Voting Protocols as Coordination Mechanisms for Role-Constrained Multi-Agent Tutoring Systems

The paper situates four "tutoring agents" with non-overlapping responsibilities (Scaffolding/Correction/Encouragement/Metacognition) within the same tutoring turn, allowing them to propose, peer-review, and revise responses before using four distinct voting protocols (Plurality / Borda / Cumulative / Approval) to converge disagreements into a final response. Rather than simply proving "voting makes tutoring better," the study uses tutoring as an experimental testbed for partially aligned but locally conflicting goals, systematically characterizing how different voting rules induce divergent coordination behaviors.

When Cloud Agents Meet Device Agents: Lessons from Hybrid Multi-Agent Systems

This paper systematically investigates hybrid multi-agent systems consisting of a cloud-based GPT-4o supervisor and on-device Qwen3 executors. It finds that PEVR and EVA have respective advantages in UI assistance and deep search. More cloud intervention is not necessarily better, while context resetting and summarization significantly improve costs and KV-cache pressure for long-duration on-device tasks.

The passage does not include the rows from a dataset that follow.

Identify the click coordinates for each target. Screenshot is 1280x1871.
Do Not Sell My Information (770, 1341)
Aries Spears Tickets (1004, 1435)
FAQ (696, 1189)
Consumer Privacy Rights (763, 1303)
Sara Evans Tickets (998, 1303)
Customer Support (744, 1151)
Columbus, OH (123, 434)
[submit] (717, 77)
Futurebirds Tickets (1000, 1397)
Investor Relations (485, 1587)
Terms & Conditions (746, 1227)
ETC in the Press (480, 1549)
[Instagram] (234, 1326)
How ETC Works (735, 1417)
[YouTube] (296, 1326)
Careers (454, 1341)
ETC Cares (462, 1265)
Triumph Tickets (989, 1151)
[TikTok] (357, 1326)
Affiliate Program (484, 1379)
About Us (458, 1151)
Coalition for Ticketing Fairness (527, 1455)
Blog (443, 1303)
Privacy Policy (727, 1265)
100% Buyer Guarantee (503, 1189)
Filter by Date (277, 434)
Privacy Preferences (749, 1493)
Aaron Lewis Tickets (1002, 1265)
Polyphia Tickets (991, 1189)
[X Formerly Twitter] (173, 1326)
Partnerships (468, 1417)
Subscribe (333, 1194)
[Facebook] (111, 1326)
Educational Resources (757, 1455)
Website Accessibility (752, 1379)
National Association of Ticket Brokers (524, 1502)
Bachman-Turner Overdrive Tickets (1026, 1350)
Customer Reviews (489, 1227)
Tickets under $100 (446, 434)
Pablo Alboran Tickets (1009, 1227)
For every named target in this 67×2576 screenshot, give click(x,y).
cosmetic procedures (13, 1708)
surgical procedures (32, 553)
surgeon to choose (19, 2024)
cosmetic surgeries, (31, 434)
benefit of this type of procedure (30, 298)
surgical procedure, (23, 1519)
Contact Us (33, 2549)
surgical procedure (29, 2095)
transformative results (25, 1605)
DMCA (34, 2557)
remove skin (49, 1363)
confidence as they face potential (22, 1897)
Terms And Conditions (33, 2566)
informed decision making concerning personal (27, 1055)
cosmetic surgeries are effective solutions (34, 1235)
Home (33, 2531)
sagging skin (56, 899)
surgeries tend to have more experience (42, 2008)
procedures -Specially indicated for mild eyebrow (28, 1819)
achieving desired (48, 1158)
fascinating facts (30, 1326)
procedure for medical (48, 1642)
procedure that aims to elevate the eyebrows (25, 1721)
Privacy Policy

Why Specialist Models Still Matter: A Heterogeneous Multi-Agent Paradigm for Medical Artificial Intelligence

HetMedAgent organizes generalist LLMs, modality-specific models, and clinicians into a heterogeneous multi-agent system. Through conflict-aware evidence fusion and uncertainty routing, it demonstrates that specialist models and human supervision remain irreplaceable components of medical AI in cardiovascular and chest X-ray clinical decision-making tasks.